**Problems to solve:**
(a) In two sentences, what does the forum post about speaker spikes on a suspended wooden floor say?
(b) Could you pick up the forum post about speaker spikes on a suspended wooden floor from the point where it stops?

**Supplied passage:**
■ ■ ■
I've read various posts found on WBF and other places about Coupling/Decoupling..etc but am unclear on a few items. My speakers come with spikes that are permanently attached to their Outriggers. The manufacturer has been on record as saying that coupling and the use of their Spike is the way to go but I wonder if they have forgotten about the poor slobs like me with suspended wooden floors when they make this blanket recommendation. I've used that configuration in the past and it resulted in lots of excess bass boom and floor borne vibration in the room.

I've seen various products on the market that claim to have the ability to transform vibrational energy into Heat via the use of foam/sponge like materials that are sandwiched between two metal plates (an example would be Symposium Svelte Shelves). Its claimed that ideally the speaker should rest directly on these platforms without the use of Spikes or as an alternative a small round disk is placed between the speaker cabinet and the platform. Both of these techniques are said to provide a better pathway for vibration to follow due their much larger contact surface area compared to a Spike.
■ ■ ■
**Dataset entries:**
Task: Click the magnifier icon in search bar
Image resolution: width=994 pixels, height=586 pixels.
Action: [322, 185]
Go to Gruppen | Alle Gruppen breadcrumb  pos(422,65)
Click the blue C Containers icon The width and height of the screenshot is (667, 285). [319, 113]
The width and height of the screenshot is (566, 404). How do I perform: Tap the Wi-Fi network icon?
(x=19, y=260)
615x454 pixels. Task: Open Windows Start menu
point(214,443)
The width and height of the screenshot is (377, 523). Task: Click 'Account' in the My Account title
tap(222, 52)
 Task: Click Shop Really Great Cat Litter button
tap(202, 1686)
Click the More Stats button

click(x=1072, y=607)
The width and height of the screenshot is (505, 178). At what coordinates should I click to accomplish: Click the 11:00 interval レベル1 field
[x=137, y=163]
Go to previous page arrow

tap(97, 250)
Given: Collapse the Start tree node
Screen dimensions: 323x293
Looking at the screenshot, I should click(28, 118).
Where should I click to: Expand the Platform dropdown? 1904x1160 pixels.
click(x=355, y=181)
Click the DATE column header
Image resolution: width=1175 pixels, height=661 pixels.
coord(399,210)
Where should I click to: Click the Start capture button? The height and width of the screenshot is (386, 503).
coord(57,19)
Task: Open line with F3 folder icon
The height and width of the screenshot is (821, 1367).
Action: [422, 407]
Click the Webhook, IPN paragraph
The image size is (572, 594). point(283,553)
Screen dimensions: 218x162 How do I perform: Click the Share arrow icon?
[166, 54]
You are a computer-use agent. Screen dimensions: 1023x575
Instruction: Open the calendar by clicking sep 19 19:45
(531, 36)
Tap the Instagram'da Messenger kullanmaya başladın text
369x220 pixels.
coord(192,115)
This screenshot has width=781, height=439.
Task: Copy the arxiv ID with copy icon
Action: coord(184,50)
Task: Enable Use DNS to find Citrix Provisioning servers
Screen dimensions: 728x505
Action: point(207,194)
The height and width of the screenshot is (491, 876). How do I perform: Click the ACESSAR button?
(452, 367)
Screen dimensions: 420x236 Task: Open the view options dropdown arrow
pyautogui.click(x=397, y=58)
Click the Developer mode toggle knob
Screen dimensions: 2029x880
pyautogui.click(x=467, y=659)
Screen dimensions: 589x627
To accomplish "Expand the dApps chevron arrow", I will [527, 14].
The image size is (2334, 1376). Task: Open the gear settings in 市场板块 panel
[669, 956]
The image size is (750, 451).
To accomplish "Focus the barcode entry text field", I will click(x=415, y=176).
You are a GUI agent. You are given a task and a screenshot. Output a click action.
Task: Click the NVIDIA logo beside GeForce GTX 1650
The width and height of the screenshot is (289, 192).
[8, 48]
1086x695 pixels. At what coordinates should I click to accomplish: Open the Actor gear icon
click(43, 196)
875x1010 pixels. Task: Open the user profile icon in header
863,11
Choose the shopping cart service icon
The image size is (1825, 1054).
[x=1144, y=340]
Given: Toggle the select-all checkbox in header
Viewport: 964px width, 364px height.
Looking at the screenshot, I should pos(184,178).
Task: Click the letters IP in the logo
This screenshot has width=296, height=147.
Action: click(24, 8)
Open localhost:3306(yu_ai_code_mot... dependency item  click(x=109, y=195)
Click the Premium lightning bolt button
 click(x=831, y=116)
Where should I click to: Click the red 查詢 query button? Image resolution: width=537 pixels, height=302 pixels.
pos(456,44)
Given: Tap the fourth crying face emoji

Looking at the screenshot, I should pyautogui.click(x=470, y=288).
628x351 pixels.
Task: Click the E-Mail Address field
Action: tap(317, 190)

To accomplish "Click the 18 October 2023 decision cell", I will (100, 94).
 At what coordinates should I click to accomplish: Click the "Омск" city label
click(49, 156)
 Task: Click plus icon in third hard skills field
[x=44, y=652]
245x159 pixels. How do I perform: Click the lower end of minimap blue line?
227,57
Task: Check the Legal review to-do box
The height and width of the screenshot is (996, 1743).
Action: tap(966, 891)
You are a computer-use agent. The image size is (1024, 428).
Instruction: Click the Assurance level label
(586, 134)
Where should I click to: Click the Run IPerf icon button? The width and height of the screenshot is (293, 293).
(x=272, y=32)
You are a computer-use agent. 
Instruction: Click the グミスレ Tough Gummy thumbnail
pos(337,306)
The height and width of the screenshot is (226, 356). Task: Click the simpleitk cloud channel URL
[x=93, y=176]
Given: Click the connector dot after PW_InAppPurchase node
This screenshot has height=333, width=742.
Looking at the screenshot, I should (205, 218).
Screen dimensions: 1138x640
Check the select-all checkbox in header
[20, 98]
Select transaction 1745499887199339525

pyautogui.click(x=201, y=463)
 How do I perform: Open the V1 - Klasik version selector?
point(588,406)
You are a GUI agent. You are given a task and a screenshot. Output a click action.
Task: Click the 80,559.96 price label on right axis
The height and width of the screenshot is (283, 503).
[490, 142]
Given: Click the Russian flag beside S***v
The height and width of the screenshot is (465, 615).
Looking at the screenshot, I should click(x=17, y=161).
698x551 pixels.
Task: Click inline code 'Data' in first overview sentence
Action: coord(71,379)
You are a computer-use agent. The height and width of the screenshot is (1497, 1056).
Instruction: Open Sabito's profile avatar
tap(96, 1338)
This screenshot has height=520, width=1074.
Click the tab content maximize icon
■ ■ ■
**Task answers:**
(a) The writer's speakers have spikes permanently attached to their outriggers, and although the manufacturer recommends coupling with those spikes, the writer's past use of that setup on a suspended wooden floor caused excess bass boom and floor-borne vibration. The writer has seen products such as Symposium Svelte Shelves that claim to turn vibrational energy into heat with foam- or sponge-like material sandwiched between two metal plates; the speaker is meant to rest directly on them or on a small round disk, which is said to give vibration a better path because of a much larger contact area than a spike.

(b)
This brings me to some questions. From what I have seen almost all speaker feet or floor protector type devices are round/conelike in their shape. My assumption for the use of this common shape is that it may help more evenly distribute whatever vibration is being fed into them in a nice even 360deg pattern. Just a theory! But when it comes to a Spike we are talking about a tiny point which appears to instead attempt to create a perfect 90deg angle from it and the surface it sits on to try and drive the vibration itself directly thru whatever surface it sits on.

A few questions:

1. Is a Cone/Round shape better then any other shape in terms of vibrational energy evacuation?
2. Can a perfect Square Cube evacuate energy just as effectively as a round shape?
3. Is the material used in the make up of the footer more important then the shape itself?
4. If a Spike is placed into a square cube (maybe 1" on all sides) that has a single hole that passes all the way thru it that is big enough to accept at least half of the Spikes length which in turn alters the contact point of the Spike to now be much further up near the fat base of the cone like shape what could we expect the outcome to be in terms of effectiveness as a speaker footer? Just as good as the original tiny tip or not as good? (An example below)
5. What if the cube below is combined as explained in q#4 above with a Svelte shelf like platform? Do you think it will be more effective or less effective then the Spike on its own at lowering in room boom and floor borne vibration?

5727597-23.gif


Some deep stuff no doubt but could be an interesting discussion nonetheless.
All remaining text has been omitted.